Records drawn from a dataset:
##############################
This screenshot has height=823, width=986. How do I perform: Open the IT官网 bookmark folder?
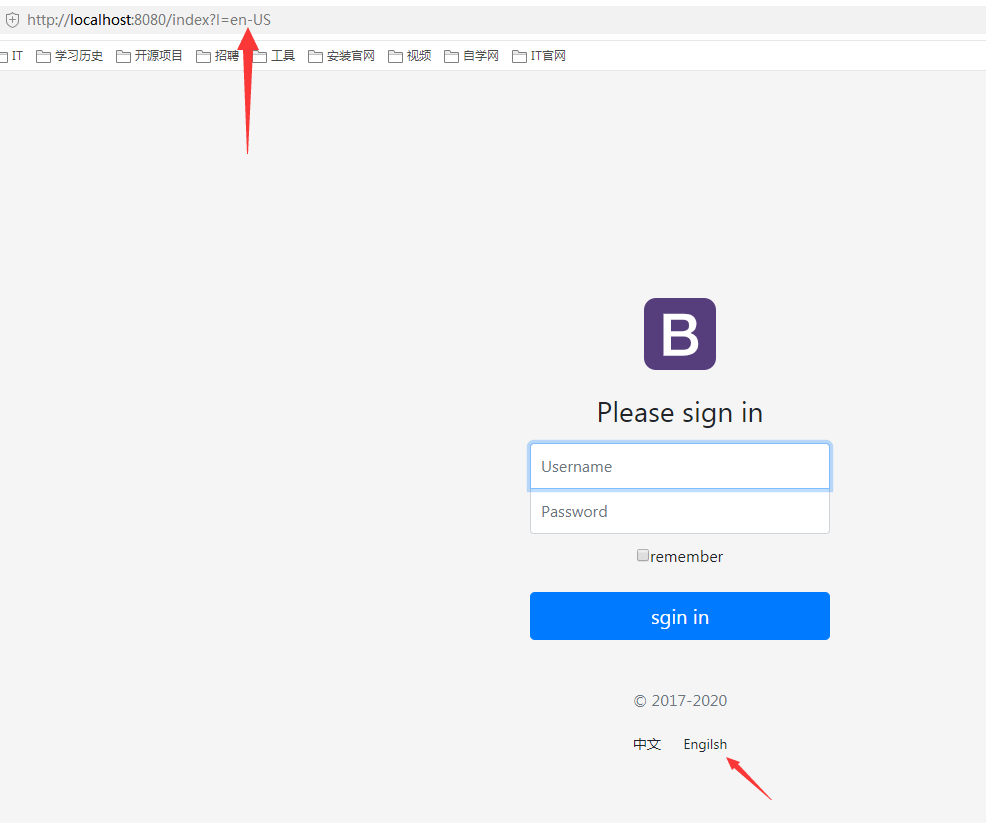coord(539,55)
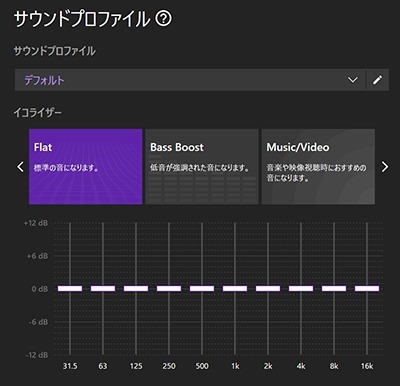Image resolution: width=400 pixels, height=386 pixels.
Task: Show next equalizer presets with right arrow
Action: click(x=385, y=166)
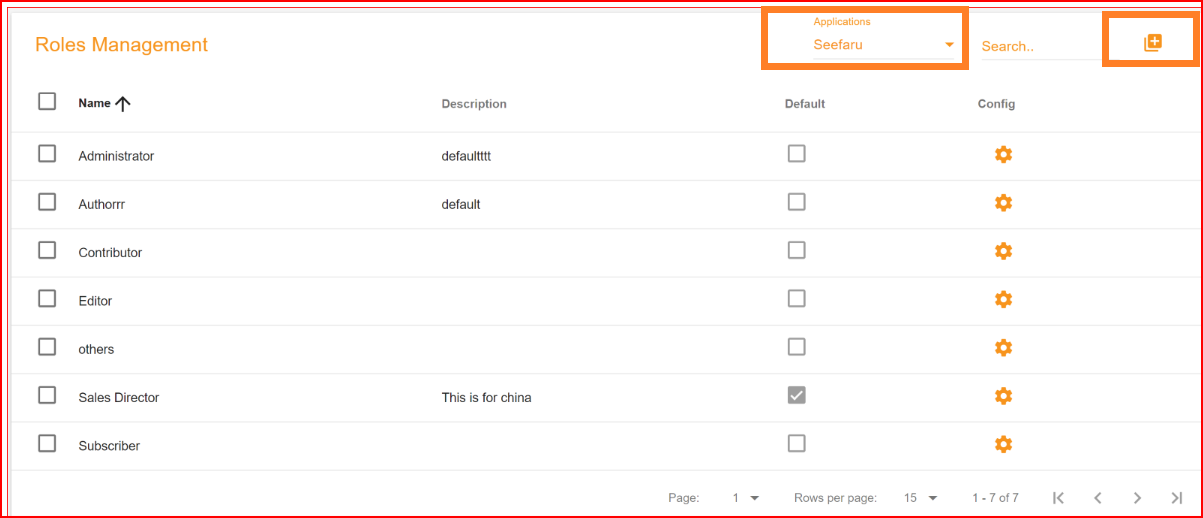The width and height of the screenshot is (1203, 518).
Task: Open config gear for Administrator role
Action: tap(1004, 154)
##############################
WHAT IS NEEDED: What is needed is every line of the data above, set down exactly but with the images left out.

ANSWER TO THIS EXERCISE:
This screenshot has height=823, width=986. How do I perform: Open the IT官网 bookmark folder?
coord(539,55)
Image resolution: width=400 pixels, height=386 pixels.
Task: Show next equalizer presets with right arrow
Action: click(x=385, y=166)
The width and height of the screenshot is (1203, 518).
Task: Open config gear for Administrator role
Action: tap(1004, 154)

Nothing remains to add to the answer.